-- EXERCISE INSTRUCTIONS --
The line containing "Open Task Manager from the menu" marks the start, and the last line of the records below marks the end. Print that run exactly and nothing else.
[[ DATA FOR THIS EXERCISE open ]]
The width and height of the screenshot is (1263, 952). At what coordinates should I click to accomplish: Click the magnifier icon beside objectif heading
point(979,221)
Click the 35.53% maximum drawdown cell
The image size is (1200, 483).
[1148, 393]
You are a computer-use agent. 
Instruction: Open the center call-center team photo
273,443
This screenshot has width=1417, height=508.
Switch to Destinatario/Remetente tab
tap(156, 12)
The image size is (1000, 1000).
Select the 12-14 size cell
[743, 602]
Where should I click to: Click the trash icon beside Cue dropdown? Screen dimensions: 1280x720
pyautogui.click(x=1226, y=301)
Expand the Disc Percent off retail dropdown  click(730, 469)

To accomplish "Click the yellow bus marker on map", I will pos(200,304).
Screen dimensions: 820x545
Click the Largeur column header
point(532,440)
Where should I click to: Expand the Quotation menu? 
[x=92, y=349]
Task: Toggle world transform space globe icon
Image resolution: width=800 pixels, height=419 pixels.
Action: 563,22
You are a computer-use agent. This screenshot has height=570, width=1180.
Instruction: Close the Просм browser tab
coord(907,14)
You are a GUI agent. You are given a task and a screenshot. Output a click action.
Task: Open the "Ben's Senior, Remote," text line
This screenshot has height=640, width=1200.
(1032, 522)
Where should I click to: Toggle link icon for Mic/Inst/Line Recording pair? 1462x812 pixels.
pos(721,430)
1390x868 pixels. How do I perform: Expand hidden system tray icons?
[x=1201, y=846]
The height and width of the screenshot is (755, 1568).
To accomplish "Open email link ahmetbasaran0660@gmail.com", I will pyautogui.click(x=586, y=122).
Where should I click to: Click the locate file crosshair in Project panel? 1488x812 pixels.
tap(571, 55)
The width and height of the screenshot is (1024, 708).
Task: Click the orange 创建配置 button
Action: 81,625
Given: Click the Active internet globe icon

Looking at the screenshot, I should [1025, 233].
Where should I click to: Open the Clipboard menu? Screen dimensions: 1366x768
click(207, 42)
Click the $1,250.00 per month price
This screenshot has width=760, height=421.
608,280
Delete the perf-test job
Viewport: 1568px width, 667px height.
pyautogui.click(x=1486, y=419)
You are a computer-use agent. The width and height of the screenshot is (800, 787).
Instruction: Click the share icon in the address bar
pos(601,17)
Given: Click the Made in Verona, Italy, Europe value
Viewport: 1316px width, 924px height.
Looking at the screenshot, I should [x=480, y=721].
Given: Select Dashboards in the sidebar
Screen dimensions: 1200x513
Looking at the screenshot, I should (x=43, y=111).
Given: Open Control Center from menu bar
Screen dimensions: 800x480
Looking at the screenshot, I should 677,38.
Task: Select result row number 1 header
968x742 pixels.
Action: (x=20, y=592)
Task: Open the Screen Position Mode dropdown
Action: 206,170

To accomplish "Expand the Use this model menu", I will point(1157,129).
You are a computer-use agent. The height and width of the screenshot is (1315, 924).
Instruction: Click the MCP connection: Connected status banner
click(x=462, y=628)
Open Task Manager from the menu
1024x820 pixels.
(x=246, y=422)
[[ DATA FOR THIS EXERCISE closed ]]
-- REPLY TO THE EXERCISE --
Open Task Manager from the menu
1024x820 pixels.
(x=246, y=422)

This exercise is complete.